Find all lines below containing the string "agent" and return them.

Dataset entries
━━━━
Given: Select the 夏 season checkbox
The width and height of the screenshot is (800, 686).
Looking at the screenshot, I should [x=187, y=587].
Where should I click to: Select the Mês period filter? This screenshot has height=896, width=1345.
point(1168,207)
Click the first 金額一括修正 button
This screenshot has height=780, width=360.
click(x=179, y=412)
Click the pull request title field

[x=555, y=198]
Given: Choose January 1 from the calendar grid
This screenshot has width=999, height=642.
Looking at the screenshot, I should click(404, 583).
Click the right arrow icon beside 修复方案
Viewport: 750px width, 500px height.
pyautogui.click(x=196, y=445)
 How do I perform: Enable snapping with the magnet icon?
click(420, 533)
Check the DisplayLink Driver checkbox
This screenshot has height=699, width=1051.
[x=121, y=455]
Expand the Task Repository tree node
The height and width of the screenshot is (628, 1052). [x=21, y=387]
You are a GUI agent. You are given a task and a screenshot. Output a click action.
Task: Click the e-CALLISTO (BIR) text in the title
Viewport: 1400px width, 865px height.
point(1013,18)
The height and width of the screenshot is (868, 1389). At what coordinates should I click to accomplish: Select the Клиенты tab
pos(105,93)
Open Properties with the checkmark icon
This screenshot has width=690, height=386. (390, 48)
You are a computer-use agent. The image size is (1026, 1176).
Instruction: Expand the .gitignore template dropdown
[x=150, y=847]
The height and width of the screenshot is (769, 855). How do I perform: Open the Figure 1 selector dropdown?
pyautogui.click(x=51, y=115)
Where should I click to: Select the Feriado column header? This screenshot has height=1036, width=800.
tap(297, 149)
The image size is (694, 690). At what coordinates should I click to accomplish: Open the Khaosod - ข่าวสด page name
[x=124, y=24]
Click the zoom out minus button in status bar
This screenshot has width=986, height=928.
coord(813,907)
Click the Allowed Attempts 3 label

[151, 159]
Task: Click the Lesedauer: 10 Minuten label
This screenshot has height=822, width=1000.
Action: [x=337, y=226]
━━━━
#### ANSWER SPACE
You are a GUI agent. You are given a task and a screenshot. Output a click action.
You are a computer-use agent. The image size is (1026, 1176).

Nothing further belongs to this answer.